The first sub-efficiency is that of the blue LED. This efficiency, 43%, is much less than the best thus-far-reported lab result, 81%, for a mm2 chip driven at a low current of 25 mA [2]. This is due to a poorly understood phenomenon called “efficiency droop,” which is a decrease in efficiency with increased injected current density. To defray the manufacturing cost of the SSL chip, one would like to drive the chip harder, at least at 700 mA and ideally at 2A into a into a mm2 chip. So a first SSL technology challenge is to increase blue LED efficiency, particularly at high current densities.

The second sub-efficiency, that of the phosphor and package, is about 56%. Some of this is because the phosphors do not have perfect quantum yield; that is, one blue photon in does not result in one red or green photon out. But quantum yields are improving, leaving the more fundamental efficiency loss, the so-called Stokes deficit, which is the quantum energy deficit associated with converting a blue into a red or green photon. One way of eliminating this loss is to eliminate phosphors altogether through use of direct electroluminescent (EL) emitters. However, the current state-of-the-art visible electroluminescent semiconductors, InGaN and InGaAlP, have low efficiencies in the red-yellow-green spectral range necessary for high color-quality white light. Thus, a second SSL technology challenge facing solid-state lighting is to fill the red-yellow-green gap in semiconductor electroluminescence.

The third sub-efficiency, associated with the match between the spectrum of emitted white light and the human eye sensitivity, is about 85%. To see why, note that the four sharp white spectral lines in the Figure represent a hypothetical 100%-efficient four-color RYGB source that gives the best combination of color rendering quality and match to the human eye response. The red phosphor used in this white lamp is centered at the ideal 615 nm wavelength, but emits farther into the deep red than the ideal red – so deep that the human eye is not very sensitive to it, as can be seen from the human eye response plotted just below. So, a third SSL technology challenge is to find an efficient narrow-linewidth red wavelength down-converter.

The fourth sub-efficiency, that associated with the inefficient manner in which light is used, is not normally included in discussions of lighting efficiency. However, it is important and has been estimated to be as low as 50-75% – that is to say, the “effective” efficiency of light usage is only 50-75% of what it could be if light were intelligently matched to its use. So, a fourth SSL technology challenge is creating high-functionality light, an example of which might be the development of tiny and inexpensive light-emitting chips whose output illuminance and chromaticity could be tailored in space and time, and that could be networked into a larger system that optimizes how the light is being used.

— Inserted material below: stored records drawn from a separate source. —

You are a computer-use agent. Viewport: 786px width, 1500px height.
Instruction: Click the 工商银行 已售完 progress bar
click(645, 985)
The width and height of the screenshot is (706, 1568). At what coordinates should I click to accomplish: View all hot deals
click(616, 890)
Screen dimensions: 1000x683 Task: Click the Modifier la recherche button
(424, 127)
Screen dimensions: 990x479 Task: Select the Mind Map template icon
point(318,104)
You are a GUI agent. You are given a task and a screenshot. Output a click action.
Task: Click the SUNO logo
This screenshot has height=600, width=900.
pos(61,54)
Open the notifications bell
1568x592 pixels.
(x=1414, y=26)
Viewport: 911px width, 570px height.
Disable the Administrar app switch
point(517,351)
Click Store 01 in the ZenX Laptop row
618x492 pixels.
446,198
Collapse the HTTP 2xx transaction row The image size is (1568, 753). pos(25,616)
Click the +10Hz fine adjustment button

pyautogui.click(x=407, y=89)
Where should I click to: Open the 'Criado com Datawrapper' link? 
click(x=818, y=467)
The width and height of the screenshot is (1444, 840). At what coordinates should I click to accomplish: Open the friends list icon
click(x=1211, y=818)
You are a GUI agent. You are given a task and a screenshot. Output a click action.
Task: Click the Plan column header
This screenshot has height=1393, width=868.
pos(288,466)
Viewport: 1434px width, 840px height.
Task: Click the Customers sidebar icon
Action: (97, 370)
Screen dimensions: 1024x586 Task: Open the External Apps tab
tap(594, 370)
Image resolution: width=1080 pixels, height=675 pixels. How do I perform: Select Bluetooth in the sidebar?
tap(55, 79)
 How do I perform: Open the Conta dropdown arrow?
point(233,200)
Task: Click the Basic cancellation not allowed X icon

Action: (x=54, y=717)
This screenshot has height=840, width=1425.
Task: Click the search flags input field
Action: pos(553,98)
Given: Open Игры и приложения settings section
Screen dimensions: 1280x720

Although the first three sub-efficiencies may not seem unacceptably low (43%, 56% and 85%), due to their serial nature, their multiplicative effect is a net overall efficiency of 20%. If one were to include the fourth sub-efficiency, as a percentage of the best effective efficiency it would be lower still.

Overcoming the four SSL technology challenges is thus extremely important. Empirical approaches to overcoming them will undoubtedly advance SSL technology in the near-term. But the magnitude of these challenges are such that a deeper, fundamental research effort is desirable. That is, to build a scientific understanding of materials architectures and light-emission phenomena used in current-day SSL approaches, and to investigate new materials architectures and light-emission phenomena that have the potential for game-changingbreakthroughs in energy efficiency in the future.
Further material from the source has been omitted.